CONSIGNES:
- a) Répondez, s'il vous plaît, à ces questions sur l'extrait sur le PSAC :
(i) En quelle année le PSAC est-il introduit ?
(ii) Selon l'extrait, que représente le cycle primaire ?
(iii) Que font tous les enfants terminant leur cycle primaire ?
- b) Rédigez la suite de l'extrait sur le PSAC, en partant de sa dernière phrase.

2017 marque l’introduction du Primary School Achievement Certificate (PSAC). Certains parents disent ne pas être convaincus des explications obtenues jusqu’à présent. Comment les rassurer ?
Il faut un changement de mentalité parce que, clairement, les parents ont en tête qu’il faut préparer les enfants pour un examen. Le cycle primaire est la préparation pour la vie. Les parents doivent comprendre que l’enfant vient à l’école pour parfaire son éducation, pas uniquement pour passer un examen. L’arrivée du PSAC changera la donne. Tous les enfants terminant leur cycle primaire continuent à monter pour passer au secondaire. Donc, la pression diminue.

Comment se fera le tri pour admettre un élève dans un collège régional ?

ENREGISTREMENTS:

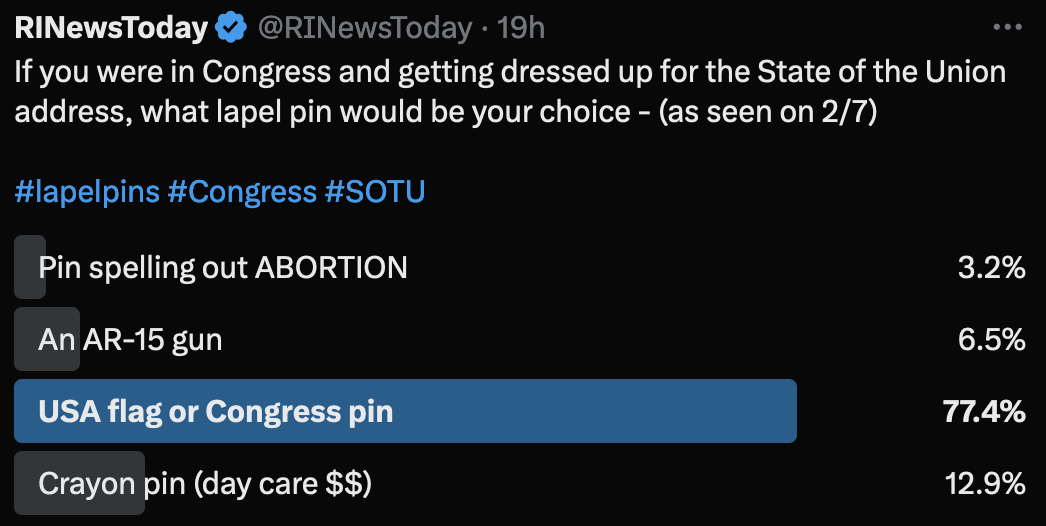Screen dimensions: 1046x526
Task: Click the 6.5% poll result
Action: (x=991, y=340)
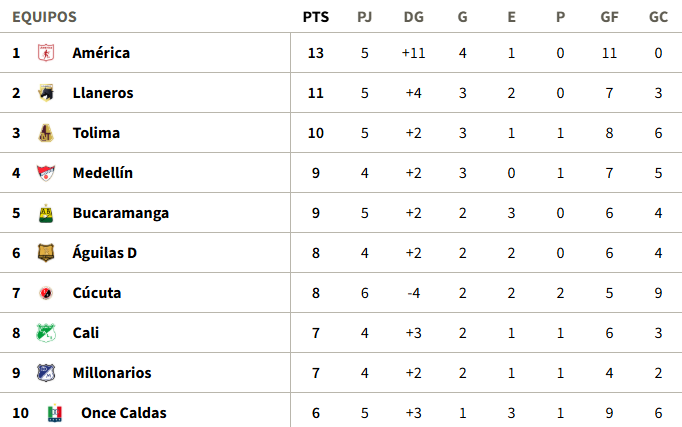This screenshot has height=427, width=682.
Task: Click the Cúcuta team crest icon
Action: (46, 293)
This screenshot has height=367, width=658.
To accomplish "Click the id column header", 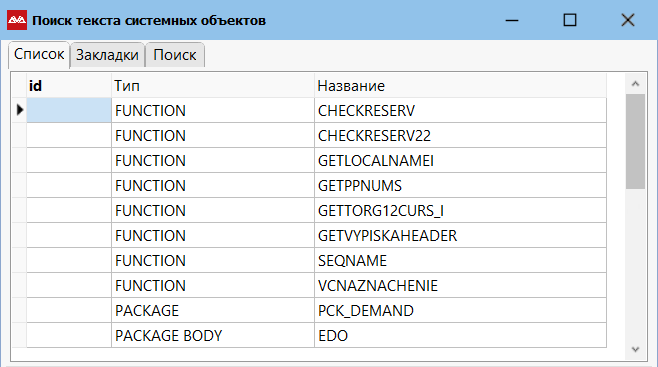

RÉSULTATS PAR CONSIGNE:
- a)
(i) En 2017.
(ii) La préparation pour la vie.
(iii) Ils continuent à monter pour passer au secondaire.

- b)
Les admissions se font sur une base régionale. Pour être admis en Grade 7, c’est le même procédé qui est maintenu pour passer en Form I. Choix du parent, proximité de la résidence et résultats. Les parents remplissent les formulaires d’admission avant les résultats. Par la suite, nous considérerons la liste soumise par les parents et les résultats de l’enfant. S’il a les résultats voulus, il entre dans son premier choix. Une fois les places remplies, il faut prendre le second choix. On ne pourra pas satisfaire tout le monde.

Existe-t-il des différences au niveau des collèges régionaux ?
Il n’y en a pas. Ce ne sont pas les quatre murs d’un établissement qui forment les élèves les plus brillants. Ce sont les élèves eux-mêmes, les enseignants et les parents. Je vois une amélioration nette dans les collèges privés. Les résultats du School Certificate (SC) et du Higher School Certificate (HSC) des collèges privés sont comparables à ceux des collèges publics. Il est évident que vous aurez une plus grande demande pour tel ou tel collège qui s’est déjà fait un nom.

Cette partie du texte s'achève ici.